I gilet gialli non vogliono entrare in politica, o meglio lasciano anche la libertà di farlo a livello locale e finanche nazionale, ma vogliono un restare un movimento di popolo, di piazza, perché istituzionalizzarsi comporta in genere il fagocitamento e il probabile spegnimento delle rivendicazioni.

Essi considerano l’Europa la causa di tutti i mali, dato che ormai è un mostro giuridico ed economico che ha preso il sopravvento sulle nazioni e le loro costituzioni.

Il movimento è già attaccato dal sistema coi soliti mezzucci: si minacciano i portavoce e si infiltrano persone violente nei cortei per farli sembrare tutti dei pazzi e degli scalmanati.

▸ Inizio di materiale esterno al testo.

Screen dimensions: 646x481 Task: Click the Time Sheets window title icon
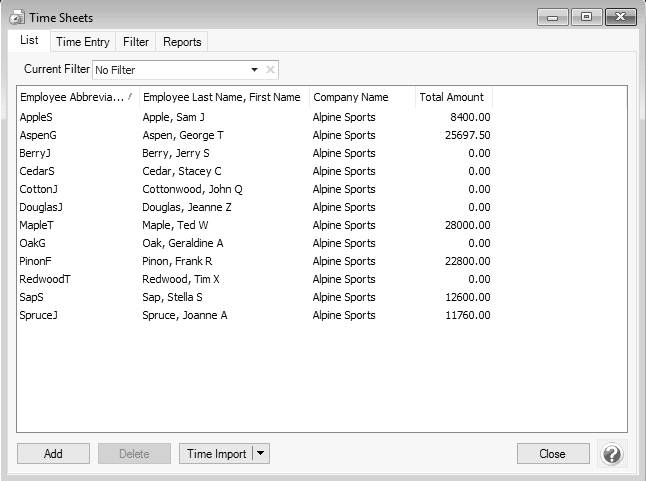[17, 17]
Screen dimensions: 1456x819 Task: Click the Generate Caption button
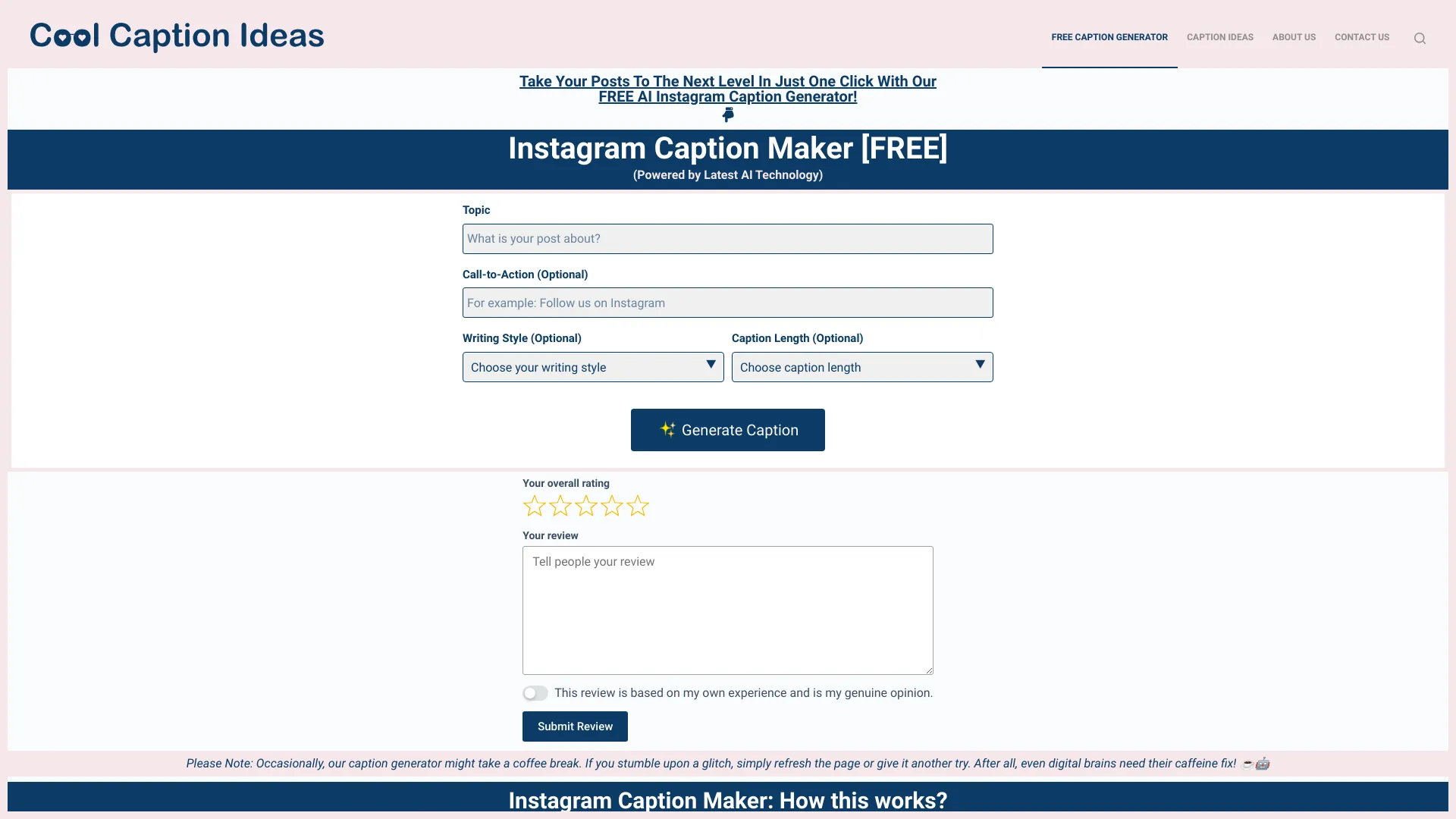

Il loro obiettivo, ormai, è eliminare Macron, giudicato – non a torto – uomo dei poteri forti.

Il movimento dei gilet gialli, dunque, rischia di diffondersi in tutte le altre nazioni del vecchio continente, dato che tutte ormai hanno gli stessi e identici problemi.

 

Leggo qua e là sul web e su alcuni giornaloni dei soliti intellettualoidi che per noi è impossibile una ribellione come quella francese: ebbene, sappiate anche qui il popolo è stanco, e se Lega e 5 stelle non porteranno a termine i loro progetti e se questi non porteranno benessere, alla gente non mancherà che agire in questo modo.  

La crisi economica creata a tavolino dai poteri forti, ormai, è stata scoperta e sta generando una reazione prevedibile.

Il mio consiglio all’élite è semplicemente uno: cambiate Pianeta.